Men Fighting, 1950, photo by Elliot Erwitt |
Maybe it was because we forgot to eat black-eyed peas last New Year's Day. It's a Southern tradition: Eat black-eye peas -- a kind of bean, really -- and you'll have good luck all year.
Or maybe it was because we slacked on the other custom. In the Celtic countries of my ancestors, you're supposed to kick out the eldest male child before midnight. Then, he's to be the first one to enter the home in the new year, and he should be crossing the threshold with a full bottle of whiskey.
Good luck charms. I wonder if they would have helped during what followed.
First my aunt died. Then my father in law. Then my own father. My identity was stolen. When someone else uses your credit cards and checking accounts, it's disturbing, like being groped by a cold hand.
A close friend confided the worst kind of secret to me. The kind of secret owning a stench that sours even the best days. Our town was flooded, and mud-stinking water seeped in our basement.

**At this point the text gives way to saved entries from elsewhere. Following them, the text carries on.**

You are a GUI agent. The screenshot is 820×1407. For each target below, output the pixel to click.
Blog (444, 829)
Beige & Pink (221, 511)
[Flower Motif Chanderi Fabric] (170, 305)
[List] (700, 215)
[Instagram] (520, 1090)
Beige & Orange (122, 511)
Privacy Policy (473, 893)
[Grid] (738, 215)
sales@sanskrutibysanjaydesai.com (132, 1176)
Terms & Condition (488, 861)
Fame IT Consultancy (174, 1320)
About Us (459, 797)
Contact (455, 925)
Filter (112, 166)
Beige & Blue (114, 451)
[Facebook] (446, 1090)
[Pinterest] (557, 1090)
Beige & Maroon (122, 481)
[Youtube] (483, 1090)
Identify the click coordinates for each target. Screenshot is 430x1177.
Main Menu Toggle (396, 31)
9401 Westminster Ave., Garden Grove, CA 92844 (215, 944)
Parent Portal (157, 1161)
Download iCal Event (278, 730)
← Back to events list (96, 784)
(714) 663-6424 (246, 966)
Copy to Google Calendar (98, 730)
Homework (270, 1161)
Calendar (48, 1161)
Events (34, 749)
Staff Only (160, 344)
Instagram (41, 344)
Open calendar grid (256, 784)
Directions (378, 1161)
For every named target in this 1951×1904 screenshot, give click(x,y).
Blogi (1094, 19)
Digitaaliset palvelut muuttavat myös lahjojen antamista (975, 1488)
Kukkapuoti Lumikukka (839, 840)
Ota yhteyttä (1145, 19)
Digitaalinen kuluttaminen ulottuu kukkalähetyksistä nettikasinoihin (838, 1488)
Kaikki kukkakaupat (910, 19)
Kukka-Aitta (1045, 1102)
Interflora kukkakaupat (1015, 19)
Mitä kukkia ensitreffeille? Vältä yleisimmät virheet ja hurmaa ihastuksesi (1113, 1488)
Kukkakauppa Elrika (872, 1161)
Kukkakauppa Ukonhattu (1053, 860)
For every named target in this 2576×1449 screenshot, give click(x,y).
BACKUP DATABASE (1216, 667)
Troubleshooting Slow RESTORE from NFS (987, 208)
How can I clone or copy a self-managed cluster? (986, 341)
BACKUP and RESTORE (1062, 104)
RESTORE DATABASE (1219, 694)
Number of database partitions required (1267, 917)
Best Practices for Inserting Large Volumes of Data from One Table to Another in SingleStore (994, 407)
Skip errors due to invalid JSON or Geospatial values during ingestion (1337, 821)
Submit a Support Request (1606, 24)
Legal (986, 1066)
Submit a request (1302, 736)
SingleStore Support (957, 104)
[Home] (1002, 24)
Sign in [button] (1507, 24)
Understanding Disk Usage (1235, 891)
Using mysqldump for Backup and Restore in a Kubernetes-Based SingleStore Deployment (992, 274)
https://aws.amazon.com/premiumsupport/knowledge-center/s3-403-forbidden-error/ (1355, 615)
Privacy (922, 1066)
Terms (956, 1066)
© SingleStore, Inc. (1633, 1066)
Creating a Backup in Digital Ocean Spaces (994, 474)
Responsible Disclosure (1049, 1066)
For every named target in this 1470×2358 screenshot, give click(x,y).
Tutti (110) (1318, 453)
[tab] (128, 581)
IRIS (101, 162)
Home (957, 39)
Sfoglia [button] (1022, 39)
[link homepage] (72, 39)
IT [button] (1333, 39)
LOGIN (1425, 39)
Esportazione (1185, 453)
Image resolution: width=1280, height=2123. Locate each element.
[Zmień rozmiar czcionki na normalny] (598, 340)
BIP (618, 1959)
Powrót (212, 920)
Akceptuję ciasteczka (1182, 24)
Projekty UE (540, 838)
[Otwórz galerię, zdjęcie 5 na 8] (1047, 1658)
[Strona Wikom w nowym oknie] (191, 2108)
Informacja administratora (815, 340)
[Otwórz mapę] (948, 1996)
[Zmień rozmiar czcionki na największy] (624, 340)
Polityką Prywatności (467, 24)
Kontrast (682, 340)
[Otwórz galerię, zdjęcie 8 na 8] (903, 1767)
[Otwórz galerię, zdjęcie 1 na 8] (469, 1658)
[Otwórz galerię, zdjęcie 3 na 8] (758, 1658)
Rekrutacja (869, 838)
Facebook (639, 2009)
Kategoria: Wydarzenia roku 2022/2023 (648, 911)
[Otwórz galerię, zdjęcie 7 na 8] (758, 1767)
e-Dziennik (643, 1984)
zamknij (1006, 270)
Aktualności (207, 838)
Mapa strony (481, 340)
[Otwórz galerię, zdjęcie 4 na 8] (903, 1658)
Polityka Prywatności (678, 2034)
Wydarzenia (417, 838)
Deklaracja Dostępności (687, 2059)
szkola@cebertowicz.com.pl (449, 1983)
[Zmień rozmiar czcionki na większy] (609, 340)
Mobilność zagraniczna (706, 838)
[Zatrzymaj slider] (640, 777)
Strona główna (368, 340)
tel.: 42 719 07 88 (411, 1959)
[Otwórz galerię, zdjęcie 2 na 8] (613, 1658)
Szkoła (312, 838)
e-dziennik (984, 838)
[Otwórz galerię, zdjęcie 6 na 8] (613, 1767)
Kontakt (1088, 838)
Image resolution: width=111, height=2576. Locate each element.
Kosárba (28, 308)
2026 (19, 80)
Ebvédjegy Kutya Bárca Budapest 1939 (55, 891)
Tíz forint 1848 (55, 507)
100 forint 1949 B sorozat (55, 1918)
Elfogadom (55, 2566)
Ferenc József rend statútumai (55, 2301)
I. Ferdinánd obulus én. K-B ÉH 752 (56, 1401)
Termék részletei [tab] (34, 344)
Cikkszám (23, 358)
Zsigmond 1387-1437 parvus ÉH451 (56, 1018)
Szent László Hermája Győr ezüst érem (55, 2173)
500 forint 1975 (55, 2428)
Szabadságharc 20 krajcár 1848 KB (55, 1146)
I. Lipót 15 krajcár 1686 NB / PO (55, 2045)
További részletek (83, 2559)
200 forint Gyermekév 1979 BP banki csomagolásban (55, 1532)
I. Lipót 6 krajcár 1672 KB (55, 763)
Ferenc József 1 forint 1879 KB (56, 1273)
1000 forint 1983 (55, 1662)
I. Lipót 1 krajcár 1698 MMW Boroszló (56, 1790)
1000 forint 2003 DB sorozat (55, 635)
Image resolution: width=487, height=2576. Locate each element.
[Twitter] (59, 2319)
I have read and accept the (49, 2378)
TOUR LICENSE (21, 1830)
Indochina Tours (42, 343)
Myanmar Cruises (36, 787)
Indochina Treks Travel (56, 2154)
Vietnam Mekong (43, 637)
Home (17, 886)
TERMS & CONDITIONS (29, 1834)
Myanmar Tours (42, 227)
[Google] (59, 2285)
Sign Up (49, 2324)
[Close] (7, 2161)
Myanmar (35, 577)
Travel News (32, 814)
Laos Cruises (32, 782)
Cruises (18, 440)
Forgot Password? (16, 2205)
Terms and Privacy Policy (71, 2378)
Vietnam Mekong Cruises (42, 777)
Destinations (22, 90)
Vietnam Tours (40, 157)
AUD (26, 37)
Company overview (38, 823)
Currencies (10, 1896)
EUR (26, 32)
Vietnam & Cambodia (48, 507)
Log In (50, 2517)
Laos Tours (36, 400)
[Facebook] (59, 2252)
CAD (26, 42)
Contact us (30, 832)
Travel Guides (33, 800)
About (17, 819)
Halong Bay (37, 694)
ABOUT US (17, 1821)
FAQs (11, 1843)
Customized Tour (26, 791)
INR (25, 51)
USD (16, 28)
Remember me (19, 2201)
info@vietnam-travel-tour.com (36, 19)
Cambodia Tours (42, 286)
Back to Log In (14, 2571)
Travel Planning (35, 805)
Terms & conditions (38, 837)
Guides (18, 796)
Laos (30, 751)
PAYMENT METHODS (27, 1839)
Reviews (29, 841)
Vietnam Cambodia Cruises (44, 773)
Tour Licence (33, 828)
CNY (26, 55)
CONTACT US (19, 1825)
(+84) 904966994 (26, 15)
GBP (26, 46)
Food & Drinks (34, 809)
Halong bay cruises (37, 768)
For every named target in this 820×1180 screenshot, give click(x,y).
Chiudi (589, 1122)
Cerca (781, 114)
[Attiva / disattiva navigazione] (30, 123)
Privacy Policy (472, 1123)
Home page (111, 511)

My son had a medical crisis, but it turned out well in the end.
Some other, major disappointments kicked the bottom out of the year. Mostly, as I looked over my calendars and journals, I got the sense of a long grind, of grief and stagnation that didn't lift much until the autumn.
It's all relative. I'm not, for example, scrambling for shelter in Aleppo. I got a new and hugely better day job. In each of the deaths I mentioned, the passing was a kind of mercy. Each of them had suffered with disease for long enough.
So: good in the bad, even this year. Still. Even though I'm another circle of the sun closer to my death, even though I lost time this year, time that won't ever come back, even with that, I'm glad to see this year go.
Don't let the door hit your ass on the way out, 2013.